Галицийское воссоединение показало, что ревность не по разуму весьма опасна, ибо она побуждает и умных людей творить большие глупости.
{185}
X
Первый приезд Государя в Ставку
После увольнения генерала Жилинского от должности Главнокомандующего Северо-западным фронтом и отъезда его в Петроград, для "реабилитации", в Ставке говорили: "Жилинский уехал, чтобы усилить коалицию врагов Верховного". В этой коалиции считали: военного министра генерала Сухомлинова, дворцового коменданта генерала Воейкова и некоторых штатских министров. "Коалиция", будто бы, настойчиво добивалась скомпрометировать и, если удастся, свалить Верховного. На стороне "коалиции" всецело был Распутин; плану "коалиции" сочувствовала молодая Императрица.
Отношения между великим князем и генералом Сухомлиновым еще до войны были в корне испорчены. Очень скоро после начала войны обнаружившаяся наша неподготовленность к войне (особенно в области технических средств) заставила великого князя открыто обвинять военного министра, что, в свою очередь, не могло возбудить лучших чувств у последнего к первому. А наши неудачи в Пруссии дали основания военному министру обвинять Верховного.

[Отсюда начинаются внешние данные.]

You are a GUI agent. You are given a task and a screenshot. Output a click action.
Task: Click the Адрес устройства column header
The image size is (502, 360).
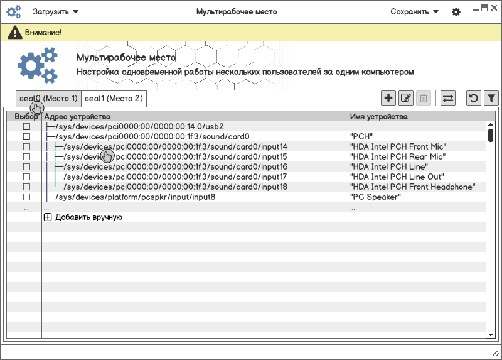78,117
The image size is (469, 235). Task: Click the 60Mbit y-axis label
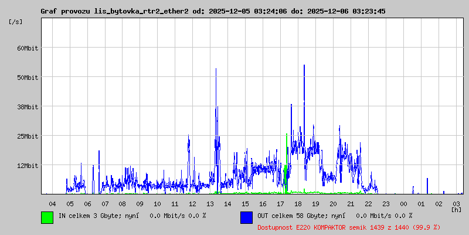(x=27, y=48)
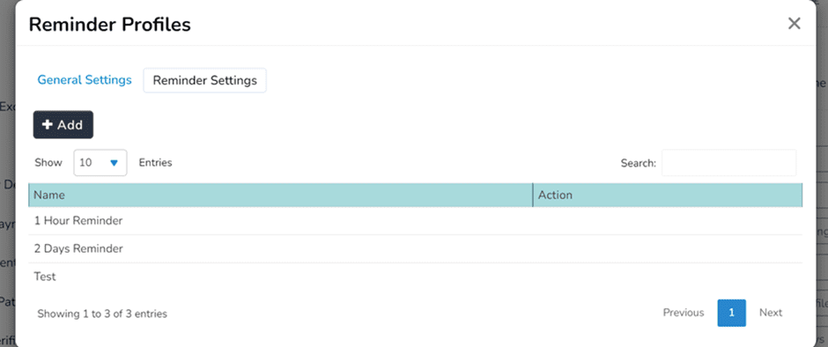
Task: Close the Reminder Profiles dialog
Action: click(x=795, y=24)
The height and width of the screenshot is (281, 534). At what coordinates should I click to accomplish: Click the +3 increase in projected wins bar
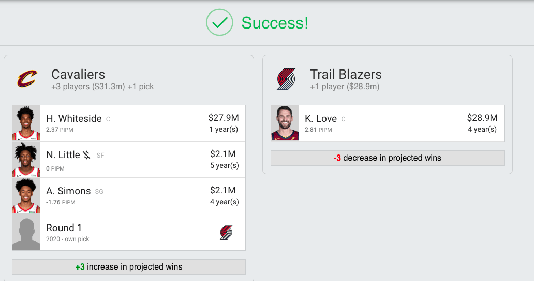pyautogui.click(x=129, y=267)
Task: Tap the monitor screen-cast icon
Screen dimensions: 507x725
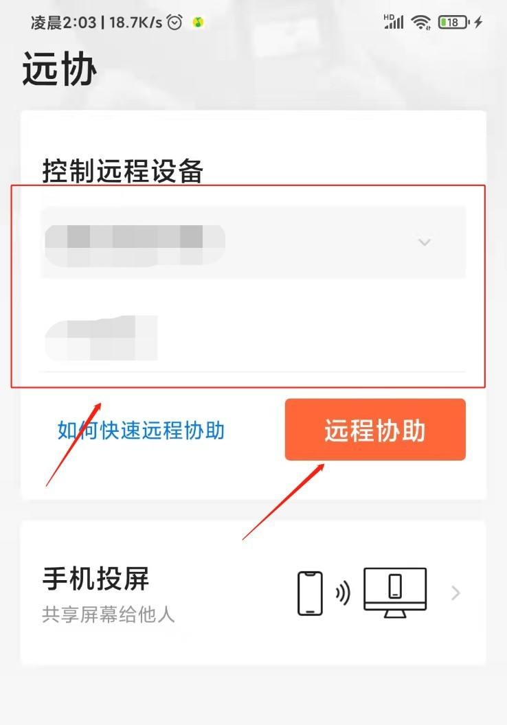Action: [x=395, y=592]
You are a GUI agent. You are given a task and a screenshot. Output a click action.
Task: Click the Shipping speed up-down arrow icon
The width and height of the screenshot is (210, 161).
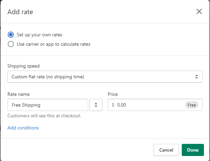tap(197, 77)
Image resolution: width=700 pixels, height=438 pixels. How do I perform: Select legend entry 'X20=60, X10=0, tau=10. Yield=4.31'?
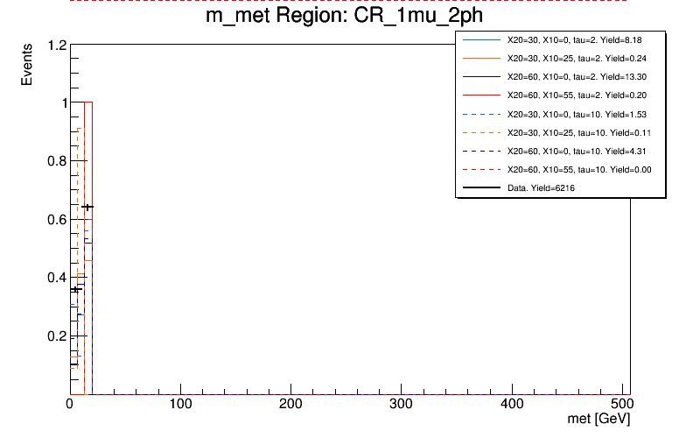[x=578, y=151]
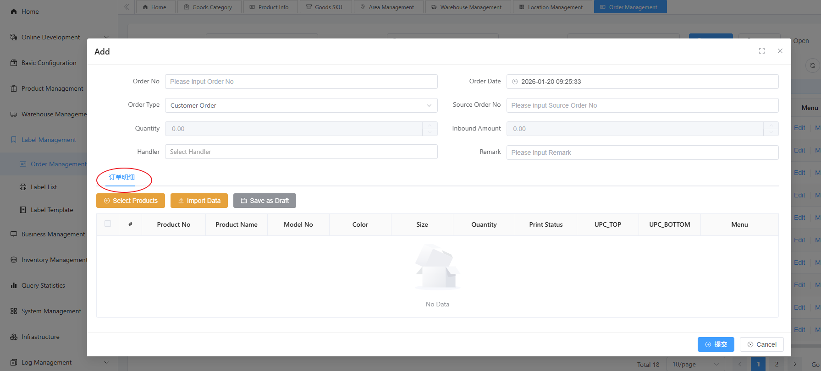Click the Label List printer icon
Screen dimensions: 821x371
(23, 187)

С генералом Воейковым до назначения его дворцовым комендантом у великого князя были самые лучшие отношения. Своей карьерой генерал Воейков во многом был обязан великому князю. Последний, между прочим, провел его в командиры лейб-гвардии Гусарского полка. Честный и благородный старик, министр двора гр. Фредерикс, на дочери которого был женат генерал Воейков, коснувшись как-то в 1916 году отношений своего зятя к великому князю, резко осуждал его за черную неблагодарность. После назначения Воейкова дворцовым комендантом отношения между ним и великим князем {186} совершенно испортились. Учел ли ловкий царедворец, что теперь ему не выгодно дружить с великим князем, дом которого был одиозен для царской семьи, или были другие какие-либо причины, положившие конец прежней дружбе, но в данное время генерал Воейков был одним из самых опасных врагов великого князя. В Ставке говорили, что "коалиция" настойчиво, искусно и смело ведет поход против Верховного. Сторонники великого князя были, поэтому, очень огорчены тем, что за первые три месяца войны Государь не нашел нужным посетить Ставку. Специалисты по разгадыванию событий видели в этом опалу. У многих, поэтому, отлегло от сердца, когда разнеслась весть, что Государь едет в Ставку. "Приедет, с глазу на глаз переговорит с великим князем, и все недоумения рассеются, интриги падут", - так думал не я один.